━━━━━ TEXT SEGMENT ━━━━━
Figure 7.

SPARC facilitates optimal CD8 + T cell migration in the brain. C57Bl/6 and SPARC−/− mice were infected with Pru-OVA for 21 days before receiving 5 × 10⁶ OVA specific dsRed⁺CD8⁺ T cells. Analyses were conducted one week post transfer. (a) Flow cytometry plots of endogenous (left gate) and transferred OVA specific dsRed T cells (right gate) isolated from the whole brain of chronically infected C57Bl/6 and SPARC−/− mice. (b) Absolute cell numbers of endogenous OVA specific T cells calculated from the frequencies presented in (a). (c) Absolute cell numbers of transferred dsRed⁺ OVA-specific T cells calculated from the frequencies presented in a. (d) 2 × 2 tiled images were taken of the cortex using two-photon microscopy to visualize the distribution of T cells infiltrating the brain (e–h) Videos imaged of cell migration in the infected brain were analyzed. Flower plots of cell tracks from C57Bl/6 (e) and SPARC−/− (f) normalized to the origin. Velocity (g) and displacement (h) for cells recruited to C57Bl/6 brains compared to cells migrating in SPARC−/− brains were quantified. Cells were tracked using Volocity software and migration data was analyzed using the Mann–Whitney test, ***p < 0.001. Flow cytometry data was analyzed using the student’s T test, *p < 0.05, **p < 0.01. Data are representative of at least 2 individual experiments with a minimum of n = 3 and are represented as mean ± SEM.
━━━━━ DATA EXCERPTS ━━━━━
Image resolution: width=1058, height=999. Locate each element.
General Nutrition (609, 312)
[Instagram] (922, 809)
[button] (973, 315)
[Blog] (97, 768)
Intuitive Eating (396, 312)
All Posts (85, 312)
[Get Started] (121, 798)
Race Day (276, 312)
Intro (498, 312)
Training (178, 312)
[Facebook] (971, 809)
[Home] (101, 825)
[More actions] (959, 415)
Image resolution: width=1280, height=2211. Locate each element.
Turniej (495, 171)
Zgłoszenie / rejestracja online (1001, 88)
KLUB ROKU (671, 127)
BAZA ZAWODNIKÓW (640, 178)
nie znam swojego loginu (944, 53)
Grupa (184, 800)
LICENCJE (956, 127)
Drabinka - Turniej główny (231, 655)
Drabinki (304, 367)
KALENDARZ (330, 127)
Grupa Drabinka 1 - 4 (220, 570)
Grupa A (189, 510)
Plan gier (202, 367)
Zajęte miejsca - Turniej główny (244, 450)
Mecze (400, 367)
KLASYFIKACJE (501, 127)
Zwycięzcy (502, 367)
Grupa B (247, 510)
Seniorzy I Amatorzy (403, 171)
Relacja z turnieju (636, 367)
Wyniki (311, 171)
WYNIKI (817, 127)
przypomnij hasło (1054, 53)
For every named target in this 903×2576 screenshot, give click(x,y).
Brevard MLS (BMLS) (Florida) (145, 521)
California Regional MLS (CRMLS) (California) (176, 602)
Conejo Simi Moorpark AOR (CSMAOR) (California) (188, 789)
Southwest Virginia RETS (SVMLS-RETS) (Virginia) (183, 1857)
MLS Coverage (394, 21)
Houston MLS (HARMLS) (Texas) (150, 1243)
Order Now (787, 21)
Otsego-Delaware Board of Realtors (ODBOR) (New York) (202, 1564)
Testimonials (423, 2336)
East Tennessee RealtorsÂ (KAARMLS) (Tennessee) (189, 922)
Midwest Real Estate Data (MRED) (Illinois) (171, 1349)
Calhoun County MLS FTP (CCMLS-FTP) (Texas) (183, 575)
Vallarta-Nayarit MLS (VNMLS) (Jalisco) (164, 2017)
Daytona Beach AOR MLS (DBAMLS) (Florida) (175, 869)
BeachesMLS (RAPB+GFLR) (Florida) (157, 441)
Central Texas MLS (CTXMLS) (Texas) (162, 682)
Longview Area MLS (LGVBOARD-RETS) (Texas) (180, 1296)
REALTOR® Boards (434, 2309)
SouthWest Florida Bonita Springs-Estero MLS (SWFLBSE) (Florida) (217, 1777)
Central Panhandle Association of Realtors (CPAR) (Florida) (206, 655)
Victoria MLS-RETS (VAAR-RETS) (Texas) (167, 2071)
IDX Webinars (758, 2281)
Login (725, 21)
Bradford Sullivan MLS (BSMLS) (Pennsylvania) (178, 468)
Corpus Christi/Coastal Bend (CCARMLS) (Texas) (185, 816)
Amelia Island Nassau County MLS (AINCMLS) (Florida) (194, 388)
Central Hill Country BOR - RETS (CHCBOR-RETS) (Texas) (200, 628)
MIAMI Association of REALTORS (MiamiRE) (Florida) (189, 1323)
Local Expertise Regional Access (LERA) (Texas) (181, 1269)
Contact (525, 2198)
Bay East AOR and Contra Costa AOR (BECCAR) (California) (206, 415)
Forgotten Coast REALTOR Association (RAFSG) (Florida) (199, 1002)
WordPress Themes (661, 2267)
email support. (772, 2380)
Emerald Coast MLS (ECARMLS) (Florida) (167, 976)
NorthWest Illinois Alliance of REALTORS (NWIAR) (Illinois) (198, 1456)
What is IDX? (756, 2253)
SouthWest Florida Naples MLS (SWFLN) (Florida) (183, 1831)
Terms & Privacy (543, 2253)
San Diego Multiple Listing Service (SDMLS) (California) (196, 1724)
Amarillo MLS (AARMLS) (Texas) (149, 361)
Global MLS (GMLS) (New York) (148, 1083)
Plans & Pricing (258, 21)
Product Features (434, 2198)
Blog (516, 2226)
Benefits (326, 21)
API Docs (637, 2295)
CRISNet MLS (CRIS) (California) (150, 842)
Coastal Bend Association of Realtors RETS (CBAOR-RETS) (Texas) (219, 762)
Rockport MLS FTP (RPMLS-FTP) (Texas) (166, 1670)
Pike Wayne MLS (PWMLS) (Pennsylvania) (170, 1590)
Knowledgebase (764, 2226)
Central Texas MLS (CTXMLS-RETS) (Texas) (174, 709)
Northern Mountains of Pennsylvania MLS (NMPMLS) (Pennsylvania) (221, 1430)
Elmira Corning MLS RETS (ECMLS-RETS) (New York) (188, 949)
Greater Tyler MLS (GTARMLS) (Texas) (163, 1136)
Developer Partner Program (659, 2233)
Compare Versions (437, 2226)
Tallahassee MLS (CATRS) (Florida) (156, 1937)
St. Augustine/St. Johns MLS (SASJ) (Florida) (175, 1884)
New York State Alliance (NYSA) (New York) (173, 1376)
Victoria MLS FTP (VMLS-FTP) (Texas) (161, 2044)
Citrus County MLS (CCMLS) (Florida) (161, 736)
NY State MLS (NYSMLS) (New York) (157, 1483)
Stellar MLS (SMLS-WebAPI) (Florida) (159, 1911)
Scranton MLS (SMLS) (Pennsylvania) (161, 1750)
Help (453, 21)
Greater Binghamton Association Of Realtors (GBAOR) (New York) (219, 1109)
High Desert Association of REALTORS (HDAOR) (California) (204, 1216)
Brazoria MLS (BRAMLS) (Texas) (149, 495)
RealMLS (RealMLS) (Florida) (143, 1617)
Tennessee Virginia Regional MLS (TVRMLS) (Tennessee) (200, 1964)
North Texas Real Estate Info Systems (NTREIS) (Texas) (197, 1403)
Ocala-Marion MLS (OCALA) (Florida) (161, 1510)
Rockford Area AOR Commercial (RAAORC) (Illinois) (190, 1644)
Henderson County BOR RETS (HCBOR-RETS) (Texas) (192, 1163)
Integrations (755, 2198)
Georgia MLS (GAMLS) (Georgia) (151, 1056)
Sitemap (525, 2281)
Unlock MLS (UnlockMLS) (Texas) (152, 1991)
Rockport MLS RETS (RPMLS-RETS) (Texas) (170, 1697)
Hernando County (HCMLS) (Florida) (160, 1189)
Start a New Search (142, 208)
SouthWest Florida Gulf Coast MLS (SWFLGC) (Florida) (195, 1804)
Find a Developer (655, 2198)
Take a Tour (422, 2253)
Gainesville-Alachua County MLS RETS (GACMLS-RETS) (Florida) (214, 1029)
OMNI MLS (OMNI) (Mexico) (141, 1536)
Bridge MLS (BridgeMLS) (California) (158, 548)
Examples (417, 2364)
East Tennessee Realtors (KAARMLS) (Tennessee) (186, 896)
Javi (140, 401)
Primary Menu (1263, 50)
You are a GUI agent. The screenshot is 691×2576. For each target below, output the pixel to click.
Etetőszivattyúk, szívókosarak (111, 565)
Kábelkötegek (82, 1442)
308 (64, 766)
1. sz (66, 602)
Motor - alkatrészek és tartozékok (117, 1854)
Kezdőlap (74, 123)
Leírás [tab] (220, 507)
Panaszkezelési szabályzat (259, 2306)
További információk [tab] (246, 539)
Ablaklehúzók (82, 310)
━━━━━
:: ACTIVITY ::
Return the complete figure legend above on SPARC and CD8⁺ T cell migration in the brain, word for word.

:: ANSWER TO THIS TASK ::
Figure 7.

SPARC facilitates optimal CD8 + T cell migration in the brain. C57Bl/6 and SPARC−/− mice were infected with Pru-OVA for 21 days before receiving 5 × 10⁶ OVA specific dsRed⁺CD8⁺ T cells. Analyses were conducted one week post transfer. (a) Flow cytometry plots of endogenous (left gate) and transferred OVA specific dsRed T cells (right gate) isolated from the whole brain of chronically infected C57Bl/6 and SPARC−/− mice. (b) Absolute cell numbers of endogenous OVA specific T cells calculated from the frequencies presented in (a). (c) Absolute cell numbers of transferred dsRed⁺ OVA-specific T cells calculated from the frequencies presented in a. (d) 2 × 2 tiled images were taken of the cortex using two-photon microscopy to visualize the distribution of T cells infiltrating the brain (e–h) Videos imaged of cell migration in the infected brain were analyzed. Flower plots of cell tracks from C57Bl/6 (e) and SPARC−/− (f) normalized to the origin. Velocity (g) and displacement (h) for cells recruited to C57Bl/6 brains compared to cells migrating in SPARC−/− brains were quantified. Cells were tracked using Volocity software and migration data was analyzed using the Mann–Whitney test, ***p < 0.001. Flow cytometry data was analyzed using the student’s T test, *p < 0.05, **p < 0.01. Data are representative of at least 2 individual experiments with a minimum of n = 3 and are represented as mean ± SEM.